Athens, Ga. – Researchers at the University of Georgia have discovered that a chemical compound commonly found in coffee may help prevent some of the damaging effects of obesity.
In a paper published recently in Pharmaceutical Research, scientists found that chlorogenic acid, or CGA, significantly reduced insulin resistance and accumulation of fat in the livers of mice who were fed a high-fat diet.
“Previous studies have shown that coffee consumption may lower the risk for chronic diseases like Type 2 diabetes and cardiovascular disease,” said Yongjie Ma, a postdoctoral research associate in UGA’s College of Pharmacy and lead author of the paper. “Our study expands on this research by looking at the benefits associated with this specific compound, which is found in great abundance in coffee, but also in other fruits and vegetables like apples, pears, tomatoes and blueberries.”
During the past 20 years, there has been a dramatic increase in obesity in the United States. More than one-third of U.S. adults and approximately 17 percent of children are obese, according to the Centers for Disease Control and Prevention, and the annual medical cost of obesity is more than $147 billion.

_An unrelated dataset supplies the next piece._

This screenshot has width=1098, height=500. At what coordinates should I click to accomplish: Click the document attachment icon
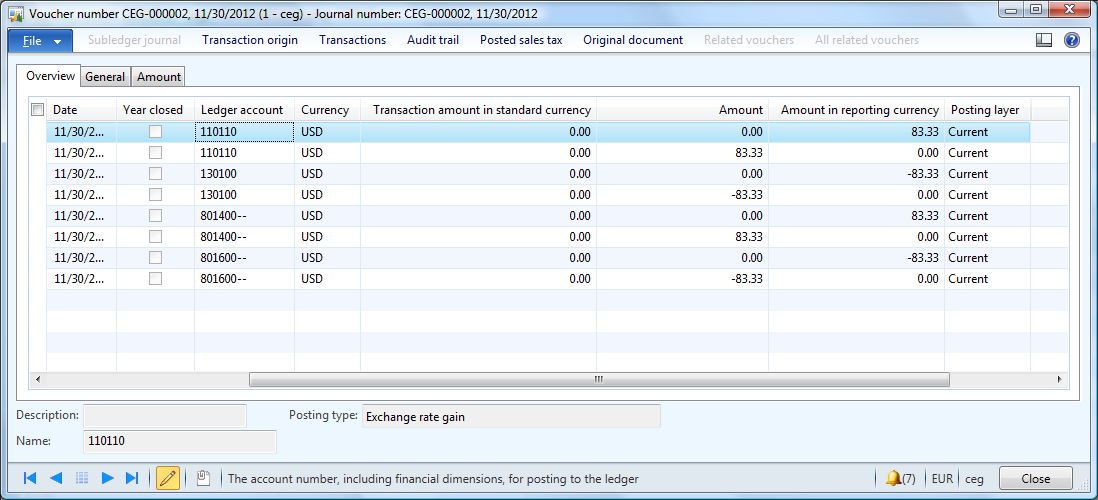point(203,478)
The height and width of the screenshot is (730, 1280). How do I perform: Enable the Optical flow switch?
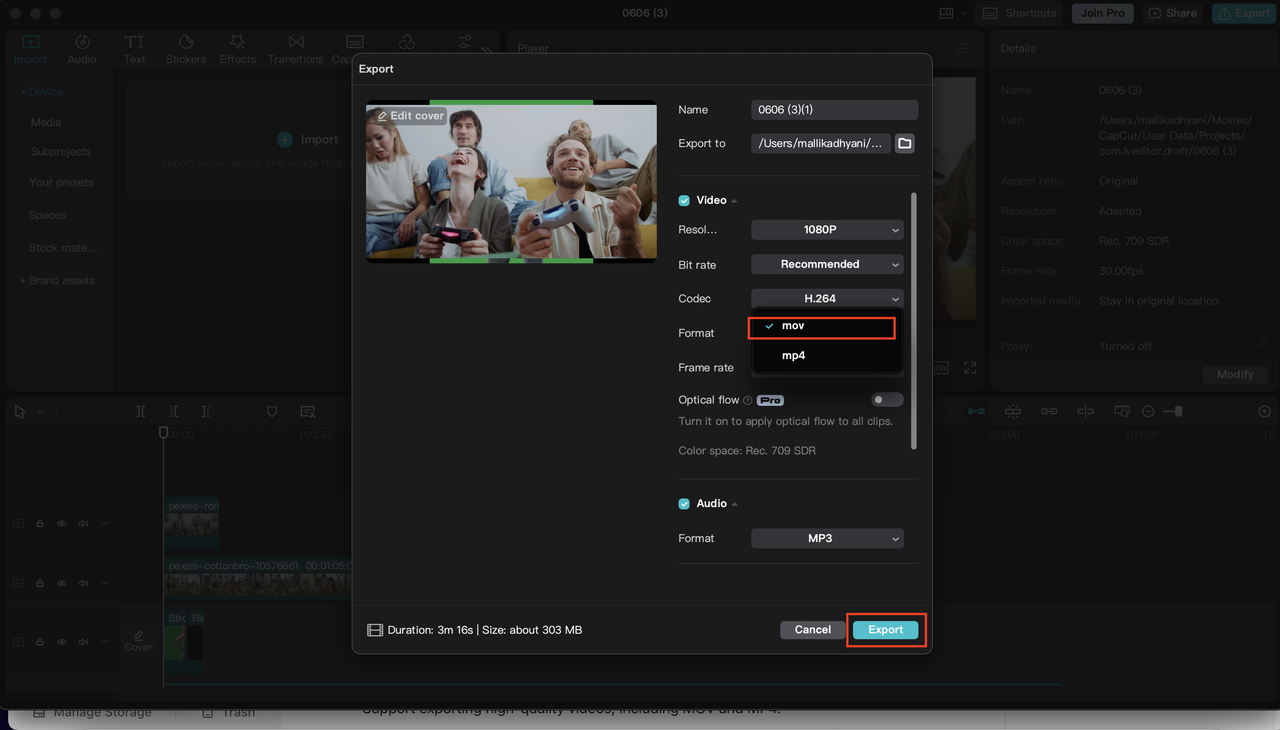886,399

Aside from weight gain, two common side effects of obesity are increased insulin resistance and the accumulation of fat in the liver. Left untreated, these disorders can lead to diabetes and poor liver function.
To test the therapeutic effects of CGA, researchers fed a group of mice a high-fat diet for 15 weeks while also injecting them with a CGA solution twice per week.

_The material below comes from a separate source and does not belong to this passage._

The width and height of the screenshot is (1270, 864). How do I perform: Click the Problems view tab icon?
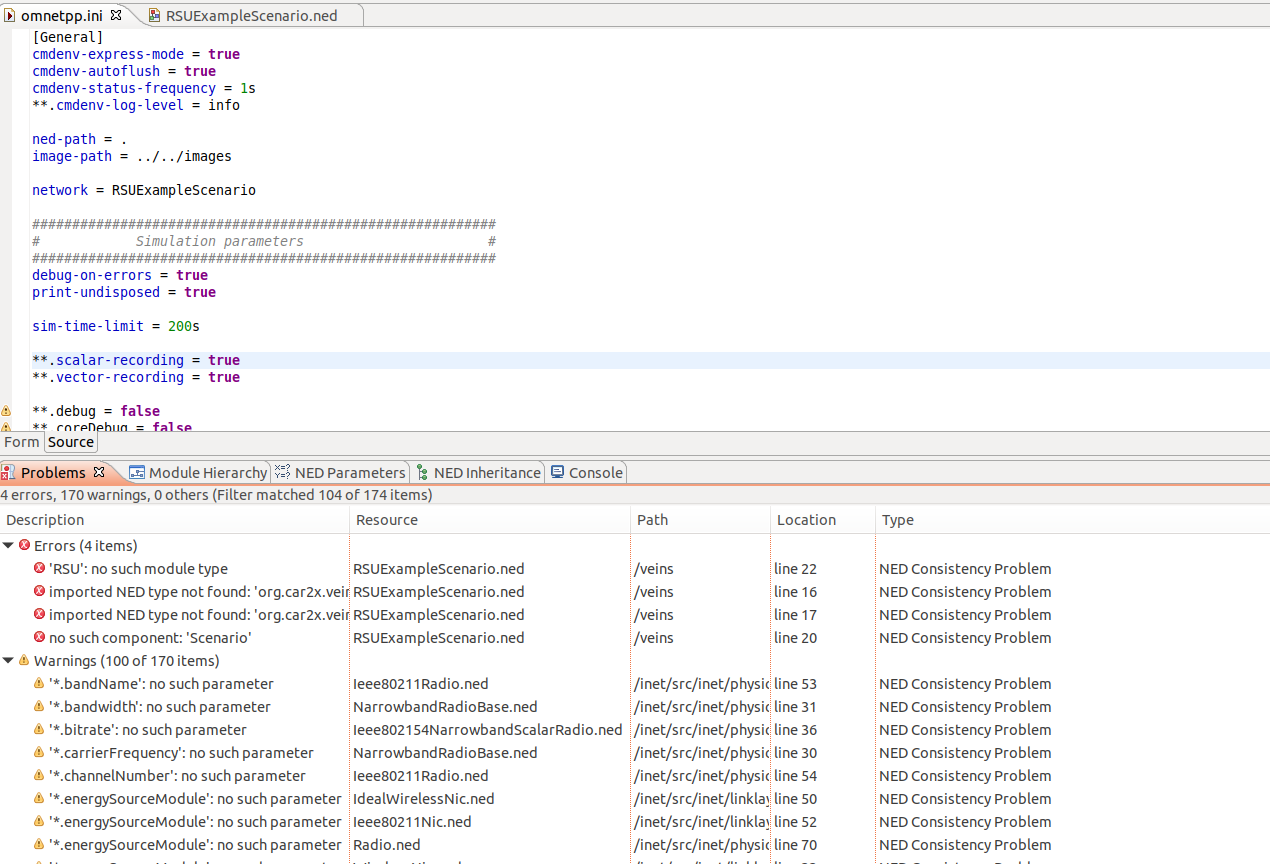[x=10, y=472]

They found that CGA was not only effective in preventing weight gain, but it also helped maintain normal blood sugar levels and healthy liver composition.
“CGA is a powerful antioxidant that reduces inflammation,” said Ma, who works in the laboratory of professor Dexi Liu in the department of pharmaceutical and biomedical sciences. “A lot of evidence suggests that obesity-related diseases are caused by chronic inflammation, so if we can control that, we can hopefully offset some of the negative effects of excessive weight gain.”
But the authors are quick to point out that CGA is not a cure-all. Proper diet and regular exercise are still the best methods to reduce the risks associated with obesity.
The mice in this study received a high dose of CGA, much higher than what a human would absorb through regular coffee consumption or a diet rich in fruits and vegetables.
However, the researchers do believe that CGA may form the foundation of a treatment for those who need extra help. They plan to conduct more research to develop an improved CGA formulation specifically for human consumption.
“We’re not suggesting that people start drinking a lot of coffee to protect themselves from an unhealthy lifestyle,” said Ma, who is also a member of UGA’s Obesity Initiative. “But we do think that we might be able to create a useful therapeutic using CGA that will help those at risk for obesity-related disease as they make positive lifestyle changes.”
For a full version of the study, see http://link.springer.com/article/10.1007%2Fs11095-014-1526-9
Research in this article was supported in part by grants from the National Institutes of Health under grant numbers RO1EB007357 and RO1HL098295.